Quintett überfiel Märkte in Bonn und der Region

Kassiererin sagt nach brutalem Überfall vor Gericht aus

Vor Prozessbeginn: Die fünf Angeklagten warten mit ihren Verteidigern auf den Einzug der Jugendstrafkammer.

Vor Prozessbeginn: Die fünf Angeklagten warten mit ihren Verteidigern auf den Einzug der Jugendstrafkammer.

Bonn/Königswinter. Ein Quintett muss jetzt sich für zwei Überfälle verantworten. Die Anklage wirft ihnen zwei brutale Überfälle vor, die sie am 19. und 20. Februar innerhalb von 13 Stunden in Königswinter und Godesberg begangen haben sollen.

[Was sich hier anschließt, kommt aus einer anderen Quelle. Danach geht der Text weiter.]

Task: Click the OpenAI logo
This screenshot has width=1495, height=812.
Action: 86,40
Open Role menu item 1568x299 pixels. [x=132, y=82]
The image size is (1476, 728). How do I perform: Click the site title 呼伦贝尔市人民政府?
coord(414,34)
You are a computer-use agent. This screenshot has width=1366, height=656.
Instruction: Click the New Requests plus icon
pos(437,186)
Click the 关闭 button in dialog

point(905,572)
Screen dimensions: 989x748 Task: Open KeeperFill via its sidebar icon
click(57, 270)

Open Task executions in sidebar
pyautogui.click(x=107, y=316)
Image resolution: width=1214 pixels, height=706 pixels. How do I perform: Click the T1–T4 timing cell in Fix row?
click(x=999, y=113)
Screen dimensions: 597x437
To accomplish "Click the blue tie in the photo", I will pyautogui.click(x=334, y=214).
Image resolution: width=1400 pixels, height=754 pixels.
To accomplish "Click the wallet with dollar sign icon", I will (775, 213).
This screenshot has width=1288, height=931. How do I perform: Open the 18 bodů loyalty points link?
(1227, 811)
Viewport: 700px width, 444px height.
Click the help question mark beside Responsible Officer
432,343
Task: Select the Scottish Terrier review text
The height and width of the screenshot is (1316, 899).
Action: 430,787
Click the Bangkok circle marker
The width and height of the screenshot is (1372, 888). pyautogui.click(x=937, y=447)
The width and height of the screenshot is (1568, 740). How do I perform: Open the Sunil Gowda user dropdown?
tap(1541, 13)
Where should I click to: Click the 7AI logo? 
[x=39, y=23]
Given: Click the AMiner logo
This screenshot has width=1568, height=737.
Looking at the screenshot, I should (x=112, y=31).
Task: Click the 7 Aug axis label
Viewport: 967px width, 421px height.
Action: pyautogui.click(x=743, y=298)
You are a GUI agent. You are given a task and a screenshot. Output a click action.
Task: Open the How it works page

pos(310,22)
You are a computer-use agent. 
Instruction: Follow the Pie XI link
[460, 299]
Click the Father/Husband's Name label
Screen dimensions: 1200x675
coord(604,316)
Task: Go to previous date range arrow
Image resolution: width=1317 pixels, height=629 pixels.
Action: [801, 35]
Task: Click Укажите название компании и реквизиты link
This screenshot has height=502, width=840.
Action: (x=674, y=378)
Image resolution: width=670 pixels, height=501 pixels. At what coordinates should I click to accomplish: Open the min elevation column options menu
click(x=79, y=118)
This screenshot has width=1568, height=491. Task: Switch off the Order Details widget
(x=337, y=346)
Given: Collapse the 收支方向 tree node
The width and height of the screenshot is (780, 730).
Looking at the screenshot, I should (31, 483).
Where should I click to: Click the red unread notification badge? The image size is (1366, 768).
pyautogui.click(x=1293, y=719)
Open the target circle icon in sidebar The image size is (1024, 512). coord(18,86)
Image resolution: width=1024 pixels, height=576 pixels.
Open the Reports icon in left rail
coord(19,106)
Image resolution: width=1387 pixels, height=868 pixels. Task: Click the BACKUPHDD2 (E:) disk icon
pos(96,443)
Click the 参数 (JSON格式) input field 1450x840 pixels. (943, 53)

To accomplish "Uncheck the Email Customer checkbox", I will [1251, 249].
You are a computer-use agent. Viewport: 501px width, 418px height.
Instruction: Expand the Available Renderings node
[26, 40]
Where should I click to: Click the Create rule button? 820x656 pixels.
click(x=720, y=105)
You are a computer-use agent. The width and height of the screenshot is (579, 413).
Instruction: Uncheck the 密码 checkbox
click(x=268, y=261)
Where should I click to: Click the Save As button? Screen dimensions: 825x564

Es war drei Minuten vor Ladenschluss: Kassiererin Miriam J. hatte gerade die Kasse geöffnet, um 5,69 Euro in die Schublade zu sortieren. Da stürmten drei schwarze, maskierte Gestalten in den Supermarkt in Oberdollendorf. „Der eine hielt mir sofort eine Pistole an die Schläfe, der zweite stellte sich mit einem Beil vor mich, ein dritter bewachte die Eingangstür“, erinnerte sich die 26-Jährige am Freitag als Zeugin vor der Bonner Jugendstrafkammer, wo sich fünf mutmaßliche Täter verantworten müssen.

Der Krankenschwester, die nur im Nebenjob kassiert hat, kommen die Tränen. „Ich hatte Angst, Todesangst, jeden Moment dachte ich, drückt der ab, bin ich tot und sehe meine Tochter nie wieder. Die ist erst drei Jahre alt.“ In Windeseile habe sie 2390 Euro in Scheinen und Münzrollen aufs Band gepackt. Als der Räuber mit der Pistole noch mehr Geld wollte, ging sie in den Tresorraum, wo ihr Chef saß, schrie „Überfall“, schloss die Tür und brach zusammen.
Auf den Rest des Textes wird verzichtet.